## Directions
Can you continue the profile of former Paralympian Joseph Raineri from where it stops?

Find a way to be active
By Gaylen Floy | Newsline, March 2013
Back in January, Maida Pojtinger took up the challenge to line up guest speakers for South King Council of the Blind. A few days later an email slid into my inbox: Maida invited a former Paralympian to speak at our February chapter meeting.
There are certain things you notice right away about Joseph Raineri: a formidable sense of humor, a strong handshake, and he is wearing a tie on a Saturday morning. Not just any tie. This tie sports an eye chart that gets blurrier the smaller the letters become. Bazinga.
Joseph runs his own private practice in Bellevue as a licensed mental health care counselor. He is also a proud grandfather planning for his 20th marathon. Growing up in Santa Clara, California, he lived for sports and was surrounded by young athletes the caliber of Mark Spitz. At age 13, Joseph woke up one morning and noticed a change in his vision. His parents took him to the eye doctor who diagnosed him with Retinitis Pigmentosa (gradual and permanent vision loss). The doctor told him not to have kids and to plan on a good job at a broom factory. Being 13, Joseph blew off this dismal news and headed straight to basketball practice. Rather than pursuing the enticing broom factory career, Joseph earned a Bachelor's in Spanish at San Diego State and a Master's in Counseling at Seattle University.
One day in early adulthood, his vision took a significant nosedive. "Remember how Corelle® was advertised to be unbreakable? Well, if you throw hard enough it shatters." Joseph broke every plate, dish, and cup in the apartment. He even busted the bathroom mirror. That felt great for the moment, but clean up was a pain. He and his roommate had to replace everything. That is when he took up long-distance running to deal with the pent-up energy and frustration.
"There is such a feeling of freedom when swimming and running," he said. His first marathon was in 1976.
In 1982, he and a friend signed up for the Iron Man Triathlons in Hawaii. His dad went along and kidded, "You do realize these competitors are highly-conditioned athletes: you two sit around and drink beer at night." All went well until his friend's bike had two flat tires. Joseph had to run on his own after sunset. Spectators ran with him for short stretches along the way to guide. Finally his dad showed up with the rental car and he was able to follow the taillights to the finish line.

## Record set
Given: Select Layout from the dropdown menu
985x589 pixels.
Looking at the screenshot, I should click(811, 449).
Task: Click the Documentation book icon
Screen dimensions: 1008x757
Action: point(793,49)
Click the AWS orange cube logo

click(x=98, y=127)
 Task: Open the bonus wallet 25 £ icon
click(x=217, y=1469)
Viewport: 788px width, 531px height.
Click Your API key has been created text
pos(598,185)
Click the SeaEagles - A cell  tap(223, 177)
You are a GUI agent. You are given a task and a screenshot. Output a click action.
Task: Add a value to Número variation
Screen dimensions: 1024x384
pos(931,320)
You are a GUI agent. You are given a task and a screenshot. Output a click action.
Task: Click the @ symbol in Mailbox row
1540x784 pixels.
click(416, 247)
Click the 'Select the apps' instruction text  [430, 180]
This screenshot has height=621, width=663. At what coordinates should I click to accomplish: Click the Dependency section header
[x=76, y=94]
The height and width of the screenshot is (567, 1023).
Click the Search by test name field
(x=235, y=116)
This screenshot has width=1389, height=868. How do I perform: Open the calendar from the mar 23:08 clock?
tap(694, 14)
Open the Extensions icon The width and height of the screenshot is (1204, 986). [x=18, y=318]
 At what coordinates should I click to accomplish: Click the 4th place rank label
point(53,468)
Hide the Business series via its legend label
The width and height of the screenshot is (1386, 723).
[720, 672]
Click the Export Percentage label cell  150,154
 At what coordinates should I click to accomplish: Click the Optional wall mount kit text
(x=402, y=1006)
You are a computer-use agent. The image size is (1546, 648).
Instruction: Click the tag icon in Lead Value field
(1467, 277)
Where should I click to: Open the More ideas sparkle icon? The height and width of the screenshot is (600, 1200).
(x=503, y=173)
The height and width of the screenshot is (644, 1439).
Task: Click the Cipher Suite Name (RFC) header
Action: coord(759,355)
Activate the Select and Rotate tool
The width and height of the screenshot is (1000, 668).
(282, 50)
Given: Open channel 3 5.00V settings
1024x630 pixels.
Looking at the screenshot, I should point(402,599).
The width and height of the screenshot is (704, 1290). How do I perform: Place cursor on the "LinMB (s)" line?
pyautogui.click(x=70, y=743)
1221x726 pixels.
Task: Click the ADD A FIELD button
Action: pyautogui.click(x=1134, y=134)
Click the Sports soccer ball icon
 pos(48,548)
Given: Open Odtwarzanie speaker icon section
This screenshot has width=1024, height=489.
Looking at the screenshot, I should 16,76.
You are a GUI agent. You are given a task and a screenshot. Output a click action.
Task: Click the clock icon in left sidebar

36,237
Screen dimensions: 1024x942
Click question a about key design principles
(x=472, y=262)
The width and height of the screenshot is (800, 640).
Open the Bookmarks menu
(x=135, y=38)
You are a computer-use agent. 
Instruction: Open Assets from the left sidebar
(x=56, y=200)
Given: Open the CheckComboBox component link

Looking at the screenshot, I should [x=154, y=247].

## Response area
Joseph began cross-country skiing with the U.S. Association of Blind Athletes (USABA). Then he skied ten years on the U.S. Disabled Ski Team (part of the U.S. Ski Team). Joseph competed and medaled in the 1984, 1988, and 1992 Paralympics doing 10k and 30k cross-country ski events, but has participated in all kinds of sports.
He recounted one misadventure while preparing for a race that involved horses. “Most people take precautions before running in the great outdoors, right?” He and his teammate did not figure on the horse getting worn out in the middle of a day trek. Joseph offered to run back to the truck to get food, water, and something to keep warm. He got very lost in the Southern California canyons. The temperature dropped as the sun went down. Exhausted and feeling hypothermia setting in, he dug a hole, covered himself with dirt, and waited. Finally he heard a helicopter. He jumped out of the hole waving his arms, and was rescued.
Now Joseph runs a fitness boot camp on Mercer Island three days a week beginning at 6 a.m. "I firmly believe in giving back to the community through volunteer work and speaking." He encourages people with vision loss to find a way to be active. He recommends conditioning using a treadmill or stationary bike. “Especially with balance issues on the treadmill, you may need to hold onto the bars.” One of our chapter members asked, "How do you stay in the lane when swimming in a race?" A piece of surgical tubing keeps him connected to a sighted swimmer. This works well as long as both people swim the same pace.
Joseph was pleased to learn Ski for Light is active in Western Washington. Joy Iverson plans to have him as a guest speaker at the Orientation and Training Center in Seattle. Wouldn't it be cool to have a fitness workshop at our state convention?